[Saved data entries]

# # #

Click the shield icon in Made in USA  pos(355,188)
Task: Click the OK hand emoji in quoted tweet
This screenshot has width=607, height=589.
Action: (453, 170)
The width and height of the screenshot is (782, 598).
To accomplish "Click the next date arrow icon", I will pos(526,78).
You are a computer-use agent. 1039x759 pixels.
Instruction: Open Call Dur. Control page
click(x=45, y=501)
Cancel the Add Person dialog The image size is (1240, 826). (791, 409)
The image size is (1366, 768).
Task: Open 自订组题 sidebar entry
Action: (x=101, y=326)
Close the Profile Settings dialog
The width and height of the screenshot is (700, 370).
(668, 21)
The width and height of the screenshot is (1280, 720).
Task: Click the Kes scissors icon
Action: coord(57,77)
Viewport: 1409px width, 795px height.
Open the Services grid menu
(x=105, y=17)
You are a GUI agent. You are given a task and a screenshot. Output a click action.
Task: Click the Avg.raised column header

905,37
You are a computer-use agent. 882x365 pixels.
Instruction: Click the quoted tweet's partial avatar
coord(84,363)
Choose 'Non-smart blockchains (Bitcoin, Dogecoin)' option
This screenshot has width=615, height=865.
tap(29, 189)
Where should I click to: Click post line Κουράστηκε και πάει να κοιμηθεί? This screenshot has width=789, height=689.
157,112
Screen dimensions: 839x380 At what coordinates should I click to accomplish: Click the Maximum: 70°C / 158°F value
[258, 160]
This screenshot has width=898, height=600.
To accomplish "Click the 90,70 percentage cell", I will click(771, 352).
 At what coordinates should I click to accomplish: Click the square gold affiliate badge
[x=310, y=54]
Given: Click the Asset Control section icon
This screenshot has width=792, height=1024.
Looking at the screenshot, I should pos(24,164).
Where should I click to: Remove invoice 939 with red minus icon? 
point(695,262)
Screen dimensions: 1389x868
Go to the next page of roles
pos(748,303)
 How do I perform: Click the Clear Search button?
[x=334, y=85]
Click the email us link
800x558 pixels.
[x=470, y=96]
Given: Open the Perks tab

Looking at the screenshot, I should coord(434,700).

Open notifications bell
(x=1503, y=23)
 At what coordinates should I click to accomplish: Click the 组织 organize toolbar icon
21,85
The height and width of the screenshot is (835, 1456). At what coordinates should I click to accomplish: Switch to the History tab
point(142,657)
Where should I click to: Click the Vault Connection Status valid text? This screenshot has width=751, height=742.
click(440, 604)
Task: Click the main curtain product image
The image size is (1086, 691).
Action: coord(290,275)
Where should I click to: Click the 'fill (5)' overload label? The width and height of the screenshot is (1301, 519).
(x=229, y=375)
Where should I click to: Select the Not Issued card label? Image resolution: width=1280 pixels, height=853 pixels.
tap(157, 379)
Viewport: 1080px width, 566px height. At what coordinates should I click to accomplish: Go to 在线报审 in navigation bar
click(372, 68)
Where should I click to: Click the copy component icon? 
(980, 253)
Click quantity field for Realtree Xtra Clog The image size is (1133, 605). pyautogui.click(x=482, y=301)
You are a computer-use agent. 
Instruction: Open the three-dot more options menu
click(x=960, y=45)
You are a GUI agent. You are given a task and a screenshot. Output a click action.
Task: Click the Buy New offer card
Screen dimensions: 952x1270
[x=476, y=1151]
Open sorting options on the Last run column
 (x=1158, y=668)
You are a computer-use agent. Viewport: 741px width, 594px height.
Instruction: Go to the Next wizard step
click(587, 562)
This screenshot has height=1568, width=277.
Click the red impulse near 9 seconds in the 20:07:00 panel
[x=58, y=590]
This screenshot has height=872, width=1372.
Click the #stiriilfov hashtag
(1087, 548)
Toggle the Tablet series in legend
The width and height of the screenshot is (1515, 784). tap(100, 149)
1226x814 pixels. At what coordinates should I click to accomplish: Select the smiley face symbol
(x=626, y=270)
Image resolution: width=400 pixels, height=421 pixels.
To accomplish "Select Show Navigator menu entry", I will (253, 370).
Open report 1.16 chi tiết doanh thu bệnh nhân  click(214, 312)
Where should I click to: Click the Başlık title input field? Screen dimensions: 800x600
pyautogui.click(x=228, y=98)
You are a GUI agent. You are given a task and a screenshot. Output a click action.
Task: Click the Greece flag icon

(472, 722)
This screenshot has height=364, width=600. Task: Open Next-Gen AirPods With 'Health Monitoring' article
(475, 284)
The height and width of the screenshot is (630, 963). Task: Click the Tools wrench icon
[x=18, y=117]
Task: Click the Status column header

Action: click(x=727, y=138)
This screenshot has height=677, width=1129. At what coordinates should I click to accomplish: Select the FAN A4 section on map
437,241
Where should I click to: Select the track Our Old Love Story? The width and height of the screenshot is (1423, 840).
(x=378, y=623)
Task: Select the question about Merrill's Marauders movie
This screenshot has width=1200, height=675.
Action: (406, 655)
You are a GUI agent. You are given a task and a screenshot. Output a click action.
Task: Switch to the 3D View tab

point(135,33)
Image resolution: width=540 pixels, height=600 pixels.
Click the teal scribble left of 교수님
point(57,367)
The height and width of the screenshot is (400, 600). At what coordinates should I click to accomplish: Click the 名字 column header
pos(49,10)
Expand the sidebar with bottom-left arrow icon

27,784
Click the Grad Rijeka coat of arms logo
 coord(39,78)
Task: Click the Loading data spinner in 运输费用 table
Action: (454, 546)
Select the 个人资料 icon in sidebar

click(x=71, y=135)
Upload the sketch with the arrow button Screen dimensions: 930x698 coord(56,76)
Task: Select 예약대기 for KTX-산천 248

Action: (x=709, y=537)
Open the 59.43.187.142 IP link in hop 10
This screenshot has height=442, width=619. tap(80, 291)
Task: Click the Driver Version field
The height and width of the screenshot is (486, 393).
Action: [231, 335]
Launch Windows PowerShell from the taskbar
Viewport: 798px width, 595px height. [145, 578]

# # #

● **TASK ITEM**:
None of the lines above may be skipped. Transcribe each one exactly.

● **REPLY TO THE EXERCISE**:
Click the shield icon in Made in USA  pos(355,188)
Task: Click the OK hand emoji in quoted tweet
This screenshot has width=607, height=589.
Action: (453, 170)
The width and height of the screenshot is (782, 598).
To accomplish "Click the next date arrow icon", I will pos(526,78).
You are a computer-use agent. 1039x759 pixels.
Instruction: Open Call Dur. Control page
click(x=45, y=501)
Cancel the Add Person dialog The image size is (1240, 826). (791, 409)
The image size is (1366, 768).
Task: Open 自订组题 sidebar entry
Action: (x=101, y=326)
Close the Profile Settings dialog
The width and height of the screenshot is (700, 370).
(668, 21)
The width and height of the screenshot is (1280, 720).
Task: Click the Kes scissors icon
Action: coord(57,77)
Viewport: 1409px width, 795px height.
Open the Services grid menu
(x=105, y=17)
You are a GUI agent. You are given a task and a screenshot. Output a click action.
Task: Click the Avg.raised column header

905,37
You are a computer-use agent. 882x365 pixels.
Instruction: Click the quoted tweet's partial avatar
coord(84,363)
Choose 'Non-smart blockchains (Bitcoin, Dogecoin)' option
This screenshot has width=615, height=865.
tap(29, 189)
Where should I click to: Click post line Κουράστηκε και πάει να κοιμηθεί? This screenshot has width=789, height=689.
157,112
Screen dimensions: 839x380 At what coordinates should I click to accomplish: Click the Maximum: 70°C / 158°F value
[258, 160]
This screenshot has width=898, height=600.
To accomplish "Click the 90,70 percentage cell", I will click(771, 352).
 At what coordinates should I click to accomplish: Click the square gold affiliate badge
[x=310, y=54]
Given: Click the Asset Control section icon
This screenshot has width=792, height=1024.
Looking at the screenshot, I should pos(24,164).
Where should I click to: Remove invoice 939 with red minus icon? 
point(695,262)
Screen dimensions: 1389x868
Go to the next page of roles
pos(748,303)
 How do I perform: Click the Clear Search button?
[x=334, y=85]
Click the email us link
800x558 pixels.
[x=470, y=96]
Given: Open the Perks tab

Looking at the screenshot, I should coord(434,700).

Open notifications bell
(x=1503, y=23)
 At what coordinates should I click to accomplish: Click the 组织 organize toolbar icon
21,85
The height and width of the screenshot is (835, 1456). At what coordinates should I click to accomplish: Switch to the History tab
point(142,657)
Where should I click to: Click the Vault Connection Status valid text? This screenshot has width=751, height=742.
click(440, 604)
Task: Click the main curtain product image
The image size is (1086, 691).
Action: coord(290,275)
Where should I click to: Click the 'fill (5)' overload label? The width and height of the screenshot is (1301, 519).
(x=229, y=375)
Where should I click to: Select the Not Issued card label? Image resolution: width=1280 pixels, height=853 pixels.
tap(157, 379)
Viewport: 1080px width, 566px height. At what coordinates should I click to accomplish: Go to 在线报审 in navigation bar
click(372, 68)
Where should I click to: Click the copy component icon? 
(980, 253)
Click quantity field for Realtree Xtra Clog The image size is (1133, 605). pyautogui.click(x=482, y=301)
You are a computer-use agent. 
Instruction: Open the three-dot more options menu
click(x=960, y=45)
You are a GUI agent. You are given a task and a screenshot. Output a click action.
Task: Click the Buy New offer card
Screen dimensions: 952x1270
[x=476, y=1151]
Open sorting options on the Last run column
 (x=1158, y=668)
You are a computer-use agent. Viewport: 741px width, 594px height.
Instruction: Go to the Next wizard step
click(587, 562)
This screenshot has height=1568, width=277.
Click the red impulse near 9 seconds in the 20:07:00 panel
[x=58, y=590]
This screenshot has height=872, width=1372.
Click the #stiriilfov hashtag
(1087, 548)
Toggle the Tablet series in legend
The width and height of the screenshot is (1515, 784). tap(100, 149)
1226x814 pixels. At what coordinates should I click to accomplish: Select the smiley face symbol
(x=626, y=270)
Image resolution: width=400 pixels, height=421 pixels.
To accomplish "Select Show Navigator menu entry", I will (253, 370).
Open report 1.16 chi tiết doanh thu bệnh nhân  click(214, 312)
Where should I click to: Click the Başlık title input field? Screen dimensions: 800x600
pyautogui.click(x=228, y=98)
You are a GUI agent. You are given a task and a screenshot. Output a click action.
Task: Click the Greece flag icon

(472, 722)
This screenshot has height=364, width=600. Task: Open Next-Gen AirPods With 'Health Monitoring' article
(475, 284)
The height and width of the screenshot is (630, 963). Task: Click the Tools wrench icon
[x=18, y=117]
Task: Click the Status column header

Action: click(x=727, y=138)
This screenshot has height=677, width=1129. At what coordinates should I click to accomplish: Select the FAN A4 section on map
437,241
Where should I click to: Select the track Our Old Love Story? The width and height of the screenshot is (1423, 840).
(x=378, y=623)
Task: Select the question about Merrill's Marauders movie
This screenshot has width=1200, height=675.
Action: (406, 655)
You are a GUI agent. You are given a task and a screenshot. Output a click action.
Task: Switch to the 3D View tab

point(135,33)
Image resolution: width=540 pixels, height=600 pixels.
Click the teal scribble left of 교수님
point(57,367)
The height and width of the screenshot is (400, 600). At what coordinates should I click to accomplish: Click the 名字 column header
pos(49,10)
Expand the sidebar with bottom-left arrow icon

27,784
Click the Grad Rijeka coat of arms logo
 coord(39,78)
Task: Click the Loading data spinner in 运输费用 table
Action: (454, 546)
Select the 个人资料 icon in sidebar

click(x=71, y=135)
Upload the sketch with the arrow button Screen dimensions: 930x698 coord(56,76)
Task: Select 예약대기 for KTX-산천 248

Action: (x=709, y=537)
Open the 59.43.187.142 IP link in hop 10
This screenshot has height=442, width=619. tap(80, 291)
Task: Click the Driver Version field
The height and width of the screenshot is (486, 393).
Action: [231, 335]
Launch Windows PowerShell from the taskbar
Viewport: 798px width, 595px height. [145, 578]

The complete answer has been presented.